Li’s story on the surface seems a natural fit for a co-production. It involves a Chinese woman who travels to New York to live out her American dream, but finds herself torn between men, cities and cultural traditions.
“Half the dialogue is in English, half in Chinese. It is about a woman who genuinely tries to integrate. It is nothing like last year’s hit ‘Finding Mr. Right,’ which was really about the Chinese community in Vancouver. So it should have been the perfect co-production, but drama translates so much worse than action and genre.”
The picture stars Taiwanese supermodel Lin Chiling (“Red Cliff”), top Chinese actor Liu Ye (“The Last Supper”) and Richard de Klerk (TV’s “Stargate”). Li was able to attract such a high profile cast and financiers thanks to a 10-year career as a cinematographer on pics including Gus van Sant’s “Paranoid Park” and Stanley Kwan’s “Showtime.”
Born in Beijing, Li normally calls London home, but she has spent most of the past three years shuttling among London, New York and Beijing, first trying to raise the finance, latterly to find affordable post-production facilities. U.K. company Argosy Pictures and its principals Pierre Proner and Alan Miller are producers on the movie and structured the deal with a London post-production company to help get the movie completed.

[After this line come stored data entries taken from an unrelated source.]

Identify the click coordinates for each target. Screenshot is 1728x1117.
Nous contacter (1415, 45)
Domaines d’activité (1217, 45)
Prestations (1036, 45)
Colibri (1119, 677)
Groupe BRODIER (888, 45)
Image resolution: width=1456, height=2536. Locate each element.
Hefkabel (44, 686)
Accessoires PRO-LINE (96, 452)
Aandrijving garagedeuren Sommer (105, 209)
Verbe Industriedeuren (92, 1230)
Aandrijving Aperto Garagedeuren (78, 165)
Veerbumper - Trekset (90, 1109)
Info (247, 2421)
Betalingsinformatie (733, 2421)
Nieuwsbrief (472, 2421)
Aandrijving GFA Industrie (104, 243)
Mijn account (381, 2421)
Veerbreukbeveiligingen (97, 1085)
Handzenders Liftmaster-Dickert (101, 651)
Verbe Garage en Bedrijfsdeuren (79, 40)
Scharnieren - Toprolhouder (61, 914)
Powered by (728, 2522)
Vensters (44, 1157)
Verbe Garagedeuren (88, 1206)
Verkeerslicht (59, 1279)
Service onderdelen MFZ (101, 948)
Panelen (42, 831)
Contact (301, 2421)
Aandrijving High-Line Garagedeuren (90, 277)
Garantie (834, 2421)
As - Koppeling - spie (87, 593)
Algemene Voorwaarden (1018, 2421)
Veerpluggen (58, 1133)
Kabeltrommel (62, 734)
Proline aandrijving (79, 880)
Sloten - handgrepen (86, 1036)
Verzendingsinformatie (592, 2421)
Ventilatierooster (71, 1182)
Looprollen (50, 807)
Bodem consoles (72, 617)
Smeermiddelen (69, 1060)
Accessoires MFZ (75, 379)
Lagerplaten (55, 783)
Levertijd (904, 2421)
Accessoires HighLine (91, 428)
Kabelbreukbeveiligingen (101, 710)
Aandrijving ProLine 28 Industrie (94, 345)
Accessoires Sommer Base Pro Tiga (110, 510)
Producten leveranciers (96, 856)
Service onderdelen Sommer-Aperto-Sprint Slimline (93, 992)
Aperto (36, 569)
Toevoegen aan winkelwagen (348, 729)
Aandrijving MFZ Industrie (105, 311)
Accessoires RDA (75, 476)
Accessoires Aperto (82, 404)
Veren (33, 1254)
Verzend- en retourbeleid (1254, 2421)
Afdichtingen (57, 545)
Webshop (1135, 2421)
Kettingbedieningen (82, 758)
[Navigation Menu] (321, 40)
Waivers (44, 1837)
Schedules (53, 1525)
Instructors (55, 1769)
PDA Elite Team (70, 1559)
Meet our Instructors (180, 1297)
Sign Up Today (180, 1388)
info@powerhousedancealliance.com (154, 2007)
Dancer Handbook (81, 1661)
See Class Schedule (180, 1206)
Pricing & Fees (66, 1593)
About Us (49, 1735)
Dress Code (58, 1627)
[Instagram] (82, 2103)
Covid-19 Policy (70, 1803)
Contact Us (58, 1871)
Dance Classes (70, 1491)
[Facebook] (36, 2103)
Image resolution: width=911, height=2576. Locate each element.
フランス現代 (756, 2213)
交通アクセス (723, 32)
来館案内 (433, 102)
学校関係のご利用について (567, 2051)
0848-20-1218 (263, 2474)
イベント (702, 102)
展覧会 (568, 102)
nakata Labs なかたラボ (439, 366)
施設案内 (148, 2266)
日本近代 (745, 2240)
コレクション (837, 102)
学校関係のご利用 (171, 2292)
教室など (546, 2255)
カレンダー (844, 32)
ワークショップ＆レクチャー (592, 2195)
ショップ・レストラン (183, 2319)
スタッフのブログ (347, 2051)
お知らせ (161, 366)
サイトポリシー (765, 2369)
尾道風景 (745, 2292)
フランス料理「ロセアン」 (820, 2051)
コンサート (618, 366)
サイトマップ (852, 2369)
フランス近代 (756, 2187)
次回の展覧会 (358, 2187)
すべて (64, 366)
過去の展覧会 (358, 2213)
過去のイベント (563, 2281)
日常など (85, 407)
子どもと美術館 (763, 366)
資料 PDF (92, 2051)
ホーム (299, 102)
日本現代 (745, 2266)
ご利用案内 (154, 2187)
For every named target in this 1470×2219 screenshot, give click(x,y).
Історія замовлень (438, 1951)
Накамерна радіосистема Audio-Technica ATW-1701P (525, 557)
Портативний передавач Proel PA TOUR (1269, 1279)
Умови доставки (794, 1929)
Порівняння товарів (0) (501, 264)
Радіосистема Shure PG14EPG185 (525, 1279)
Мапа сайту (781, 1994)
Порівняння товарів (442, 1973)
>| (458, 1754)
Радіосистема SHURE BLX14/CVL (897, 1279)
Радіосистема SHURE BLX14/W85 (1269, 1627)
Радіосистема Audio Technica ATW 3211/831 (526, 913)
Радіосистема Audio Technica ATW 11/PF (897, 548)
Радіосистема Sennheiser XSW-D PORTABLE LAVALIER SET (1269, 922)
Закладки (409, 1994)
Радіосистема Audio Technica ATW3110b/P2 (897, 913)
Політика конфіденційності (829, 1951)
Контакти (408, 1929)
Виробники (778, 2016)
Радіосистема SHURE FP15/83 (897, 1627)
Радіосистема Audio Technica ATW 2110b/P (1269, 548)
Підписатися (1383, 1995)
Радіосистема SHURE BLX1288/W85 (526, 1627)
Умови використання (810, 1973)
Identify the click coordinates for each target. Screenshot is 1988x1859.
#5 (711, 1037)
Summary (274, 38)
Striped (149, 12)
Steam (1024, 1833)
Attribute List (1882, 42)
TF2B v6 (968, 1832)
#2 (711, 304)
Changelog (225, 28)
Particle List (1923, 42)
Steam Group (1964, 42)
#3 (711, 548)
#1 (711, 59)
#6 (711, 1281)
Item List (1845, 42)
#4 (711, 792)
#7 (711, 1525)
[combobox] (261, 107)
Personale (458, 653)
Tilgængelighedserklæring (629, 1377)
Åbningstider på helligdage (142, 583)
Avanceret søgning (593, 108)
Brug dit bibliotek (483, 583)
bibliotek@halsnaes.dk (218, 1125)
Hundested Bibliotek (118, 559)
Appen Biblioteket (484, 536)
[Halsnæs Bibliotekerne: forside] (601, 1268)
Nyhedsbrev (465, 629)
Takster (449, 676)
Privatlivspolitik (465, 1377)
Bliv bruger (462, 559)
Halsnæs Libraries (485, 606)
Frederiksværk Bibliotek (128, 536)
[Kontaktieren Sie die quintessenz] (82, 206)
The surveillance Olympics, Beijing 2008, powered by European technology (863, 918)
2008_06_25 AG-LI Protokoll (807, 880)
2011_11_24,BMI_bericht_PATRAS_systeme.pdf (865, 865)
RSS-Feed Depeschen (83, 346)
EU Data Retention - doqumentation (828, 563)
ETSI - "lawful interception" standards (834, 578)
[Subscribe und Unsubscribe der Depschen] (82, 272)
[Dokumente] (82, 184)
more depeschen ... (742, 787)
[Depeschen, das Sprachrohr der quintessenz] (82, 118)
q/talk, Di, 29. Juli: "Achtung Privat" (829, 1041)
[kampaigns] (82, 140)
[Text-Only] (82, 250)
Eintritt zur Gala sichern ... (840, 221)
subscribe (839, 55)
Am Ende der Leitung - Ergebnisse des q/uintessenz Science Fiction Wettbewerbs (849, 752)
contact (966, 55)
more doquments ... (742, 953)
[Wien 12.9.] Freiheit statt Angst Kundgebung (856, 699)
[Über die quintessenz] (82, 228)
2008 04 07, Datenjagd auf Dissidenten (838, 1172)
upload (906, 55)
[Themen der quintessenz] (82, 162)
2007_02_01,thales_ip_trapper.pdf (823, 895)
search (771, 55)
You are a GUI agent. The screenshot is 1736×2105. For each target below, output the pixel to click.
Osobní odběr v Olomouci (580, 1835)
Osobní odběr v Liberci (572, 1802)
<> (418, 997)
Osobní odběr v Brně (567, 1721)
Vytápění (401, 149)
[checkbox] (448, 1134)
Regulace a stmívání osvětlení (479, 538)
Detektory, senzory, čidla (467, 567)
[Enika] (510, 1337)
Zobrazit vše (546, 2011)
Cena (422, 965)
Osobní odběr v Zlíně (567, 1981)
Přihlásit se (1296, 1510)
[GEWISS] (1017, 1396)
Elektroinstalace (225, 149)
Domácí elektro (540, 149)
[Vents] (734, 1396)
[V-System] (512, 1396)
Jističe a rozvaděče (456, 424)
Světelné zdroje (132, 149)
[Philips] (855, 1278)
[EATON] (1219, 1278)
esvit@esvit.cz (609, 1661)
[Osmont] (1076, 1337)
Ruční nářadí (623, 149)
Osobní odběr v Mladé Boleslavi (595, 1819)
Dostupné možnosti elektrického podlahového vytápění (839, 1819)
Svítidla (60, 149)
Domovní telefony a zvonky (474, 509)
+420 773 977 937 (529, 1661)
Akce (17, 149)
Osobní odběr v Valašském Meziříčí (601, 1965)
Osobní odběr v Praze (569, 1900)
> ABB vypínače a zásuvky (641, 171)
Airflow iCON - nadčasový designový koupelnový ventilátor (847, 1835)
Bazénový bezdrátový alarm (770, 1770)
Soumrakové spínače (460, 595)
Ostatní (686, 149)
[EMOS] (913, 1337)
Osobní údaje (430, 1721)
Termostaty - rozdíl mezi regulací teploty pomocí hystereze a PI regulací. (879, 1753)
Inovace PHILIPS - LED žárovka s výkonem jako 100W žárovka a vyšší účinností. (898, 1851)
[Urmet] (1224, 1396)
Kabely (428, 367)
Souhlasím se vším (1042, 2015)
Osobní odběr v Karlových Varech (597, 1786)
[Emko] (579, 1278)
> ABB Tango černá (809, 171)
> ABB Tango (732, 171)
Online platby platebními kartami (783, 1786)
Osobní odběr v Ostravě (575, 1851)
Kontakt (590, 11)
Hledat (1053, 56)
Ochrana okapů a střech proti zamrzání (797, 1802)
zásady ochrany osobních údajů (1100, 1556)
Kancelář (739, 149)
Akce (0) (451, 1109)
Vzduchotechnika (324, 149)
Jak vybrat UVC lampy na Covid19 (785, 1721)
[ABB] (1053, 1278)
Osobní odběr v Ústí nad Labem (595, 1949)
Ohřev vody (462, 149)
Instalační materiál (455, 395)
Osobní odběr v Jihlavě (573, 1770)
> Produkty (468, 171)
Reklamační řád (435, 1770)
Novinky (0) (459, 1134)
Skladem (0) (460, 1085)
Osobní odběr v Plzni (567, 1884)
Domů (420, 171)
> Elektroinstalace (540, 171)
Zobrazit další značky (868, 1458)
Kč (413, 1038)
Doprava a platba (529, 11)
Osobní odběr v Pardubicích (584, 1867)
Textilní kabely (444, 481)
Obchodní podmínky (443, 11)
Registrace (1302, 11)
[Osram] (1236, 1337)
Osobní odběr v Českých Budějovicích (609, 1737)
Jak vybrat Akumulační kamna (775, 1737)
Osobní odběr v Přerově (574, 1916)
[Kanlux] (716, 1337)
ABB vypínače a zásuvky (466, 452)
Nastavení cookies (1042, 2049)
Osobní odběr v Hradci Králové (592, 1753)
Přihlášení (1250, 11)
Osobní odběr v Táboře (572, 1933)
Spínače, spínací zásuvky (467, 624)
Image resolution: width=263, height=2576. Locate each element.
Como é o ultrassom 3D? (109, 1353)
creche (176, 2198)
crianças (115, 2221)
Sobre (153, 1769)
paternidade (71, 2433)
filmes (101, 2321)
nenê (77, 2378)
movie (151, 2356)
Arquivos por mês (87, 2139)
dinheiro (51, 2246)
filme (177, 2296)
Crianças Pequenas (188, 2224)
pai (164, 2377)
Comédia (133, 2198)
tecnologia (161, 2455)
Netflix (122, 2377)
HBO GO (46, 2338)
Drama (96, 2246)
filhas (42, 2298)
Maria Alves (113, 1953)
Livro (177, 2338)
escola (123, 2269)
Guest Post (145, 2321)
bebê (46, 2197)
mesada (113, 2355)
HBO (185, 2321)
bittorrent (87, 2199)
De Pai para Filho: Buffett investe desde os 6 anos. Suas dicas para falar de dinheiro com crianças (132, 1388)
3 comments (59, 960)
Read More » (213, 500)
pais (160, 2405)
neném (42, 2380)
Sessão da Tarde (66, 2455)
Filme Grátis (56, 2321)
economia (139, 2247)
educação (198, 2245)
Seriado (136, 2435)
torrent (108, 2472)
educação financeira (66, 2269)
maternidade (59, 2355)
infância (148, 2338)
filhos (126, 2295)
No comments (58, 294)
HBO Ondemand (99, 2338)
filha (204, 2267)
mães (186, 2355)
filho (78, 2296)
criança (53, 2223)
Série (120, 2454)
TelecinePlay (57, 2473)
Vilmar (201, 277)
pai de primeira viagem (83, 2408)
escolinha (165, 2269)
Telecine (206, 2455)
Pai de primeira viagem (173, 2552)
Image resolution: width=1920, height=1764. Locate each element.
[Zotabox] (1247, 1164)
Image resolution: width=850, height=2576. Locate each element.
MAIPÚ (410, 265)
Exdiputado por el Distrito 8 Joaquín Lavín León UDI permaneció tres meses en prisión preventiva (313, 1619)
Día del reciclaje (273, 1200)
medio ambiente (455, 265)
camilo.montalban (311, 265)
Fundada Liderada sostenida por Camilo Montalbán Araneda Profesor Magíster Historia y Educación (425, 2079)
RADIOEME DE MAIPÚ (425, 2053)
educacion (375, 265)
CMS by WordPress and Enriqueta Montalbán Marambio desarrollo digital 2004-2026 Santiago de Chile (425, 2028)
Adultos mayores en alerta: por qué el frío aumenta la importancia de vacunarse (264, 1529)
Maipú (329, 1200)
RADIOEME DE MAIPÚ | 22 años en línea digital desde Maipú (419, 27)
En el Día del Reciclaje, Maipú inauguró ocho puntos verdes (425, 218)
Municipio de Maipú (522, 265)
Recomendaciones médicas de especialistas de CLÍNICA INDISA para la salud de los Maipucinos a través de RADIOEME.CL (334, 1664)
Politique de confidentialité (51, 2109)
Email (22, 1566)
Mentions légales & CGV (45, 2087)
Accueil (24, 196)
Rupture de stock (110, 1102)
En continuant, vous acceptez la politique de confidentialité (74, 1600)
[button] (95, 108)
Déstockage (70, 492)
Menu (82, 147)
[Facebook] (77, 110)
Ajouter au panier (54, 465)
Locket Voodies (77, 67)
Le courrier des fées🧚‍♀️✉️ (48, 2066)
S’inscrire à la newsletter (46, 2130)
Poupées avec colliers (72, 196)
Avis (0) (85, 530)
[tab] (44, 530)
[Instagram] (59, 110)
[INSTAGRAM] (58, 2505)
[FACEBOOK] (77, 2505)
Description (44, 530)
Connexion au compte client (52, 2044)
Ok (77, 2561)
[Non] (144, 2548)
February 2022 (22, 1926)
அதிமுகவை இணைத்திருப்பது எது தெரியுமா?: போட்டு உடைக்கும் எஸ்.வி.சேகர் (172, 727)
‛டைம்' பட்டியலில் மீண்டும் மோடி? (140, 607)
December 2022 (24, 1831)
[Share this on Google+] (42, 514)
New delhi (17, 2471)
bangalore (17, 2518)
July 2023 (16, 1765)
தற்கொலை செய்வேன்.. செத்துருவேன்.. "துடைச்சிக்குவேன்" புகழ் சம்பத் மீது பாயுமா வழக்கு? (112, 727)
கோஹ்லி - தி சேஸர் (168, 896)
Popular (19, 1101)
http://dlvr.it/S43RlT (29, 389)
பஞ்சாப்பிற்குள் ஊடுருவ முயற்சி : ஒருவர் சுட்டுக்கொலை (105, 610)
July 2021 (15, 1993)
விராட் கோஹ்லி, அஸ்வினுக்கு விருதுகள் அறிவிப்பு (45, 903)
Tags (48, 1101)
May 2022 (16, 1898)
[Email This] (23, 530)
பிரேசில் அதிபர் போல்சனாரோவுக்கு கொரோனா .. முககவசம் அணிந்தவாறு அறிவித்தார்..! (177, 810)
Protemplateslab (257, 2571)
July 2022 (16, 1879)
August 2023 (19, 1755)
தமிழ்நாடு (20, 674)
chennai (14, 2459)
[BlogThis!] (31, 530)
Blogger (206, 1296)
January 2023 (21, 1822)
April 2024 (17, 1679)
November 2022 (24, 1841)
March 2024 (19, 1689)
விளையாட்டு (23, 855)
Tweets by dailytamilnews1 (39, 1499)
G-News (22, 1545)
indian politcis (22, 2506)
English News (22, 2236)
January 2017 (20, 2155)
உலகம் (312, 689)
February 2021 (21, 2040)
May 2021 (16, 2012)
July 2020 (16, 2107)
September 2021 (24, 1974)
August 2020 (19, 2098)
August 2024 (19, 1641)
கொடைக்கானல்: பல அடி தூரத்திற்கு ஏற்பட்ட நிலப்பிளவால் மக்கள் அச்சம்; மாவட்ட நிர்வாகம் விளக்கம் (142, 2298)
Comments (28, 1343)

“The problem is all about money and control. And that’s why 50-50 doesn’t work,” Li said. “It has to be either an American film or a Chinese film, but either way that turns off half your potential audience.”
“The moment you call it a ‘co-production,’ or even worse an ‘international film,’ the conversation starts to go downhill. You just can’t use that vocabulary, you’ll lose your investors.”
“Beijing, New York” was made on a $5 million budget, largely provided by individual private investors in China and U.S. backers including Rob Barnum (producer), Cassian Elwes (exec producer) and financier Rampart Films.
The Chinese investors put up the majority of the cash, and have equity but initially only enjoy the China rights. The U.S. backers are the first out, with their recoupment coming from the rest of the world. The parties are not cross-collateralized. International rights are handled by Easternlight, the Asian-focussed offshoot of U.S. sales agency Arclight Films.
“The ideal would be to make two cuts of the same film. But the Chinese authorities don’t allow that. In the end we have to go with one vision, so it might as well be mine.”
An early version of “Beijing, New York” is screening this week in the Cannes Market. Li said it is 70% finished, and that the target is to get the completed movie into Venice and Toronto. “We are committed to an early September release by the Chinese distributors – Taihe, and Dadi Century —who licensed the local rights from the investors.”
“I feel like I’ve been back in college for three years,” said Li, who is being offered numerous scripts by way of follow up. “I’m tempted to go back to DP-ing next.”